NP Alabama Pi
Paul Mackin
pmackin at clark.net
Mon Jul 3 13:27:41 CDT 2000
On Mon, 3 Jul 2000, desert search for techno allah wrote:
>
> jporter writes:
> >definitely seem to be a lost middle ground. Your post reminded me of a NY
> >Times article from Feb 10, 1998, that's been lying around on my bedroom
> >floor: *Useful Invention or AbsoluteTruth: What is Math?* by George Johnson.
> >At last, an excuse to pick it up.
> >
> >I won't reproduce it here, but the gist: There seems to be growing support,
> >among those who think about such things, that Pi (and other versions of
> >Platonic Idealism) ain't so absolute, after all. Not that Math is a
> >"relativistic free-for-all," but it may very well be a human invention- a
> >manifestation not just of our brains but of our bodies, and the "grounding
> >metaphors" [George Lakoff- quoted in the art.] that link them.
> >
> >Bottom line: Math works, but that doesn't mean it's the absolute truth, even
> >though many scientists (crypto-Platonists, no doubt!) appear to operate as
> >such.
>
> Most mathematicians, if pressed, seem to profess some kind of platonism.

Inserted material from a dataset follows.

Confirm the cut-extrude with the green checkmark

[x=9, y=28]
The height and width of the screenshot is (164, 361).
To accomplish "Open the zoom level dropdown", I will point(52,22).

> Most mathematicians aren't philosophers, though; aside from their knowledge
> of the scientific method and its dovetailing with empiricism, most
> natural and social scientists probably know very little about epistemology,
> as well. So try not to hold it against us as a profession. :)
>
> There are others, though, who stake out other positions similar to
> those below.
>
> The idea that mathematical truths are not absolute is not a new one.
> Hilbert's program pursued the idea that mathematics was, to put it
> bluntly, only a game played with symbols. John Stuart Mill saw the
> truths of mathematics as highly verified empirical generalizations
> (unfortunately his arguments were poor, so they were mostly discounted
> by his contemporaries and later folks like the logical positivists) -
> i.e., not 100%-certainly true. More contemporary work has been done
> to revive ideas in these spirits, after the trouncing given to
> them by people like Russell - so they're far from dead.
Isn't there the thought kicking around that math is built into nature
somehow rather than being a mere mental construct evolved in, or invented
by, Man (not to exclude Woman) in order to make sense out of nature. Do
some people look at things this way? Is God a mathematician? Or, would
math to Him seem just a low-level round about way humans go about earthly
business.
Seems like if God were a mathematician physical constants and such
could have been round numbers. Preferably one or zero.
Just wondering . . .
P.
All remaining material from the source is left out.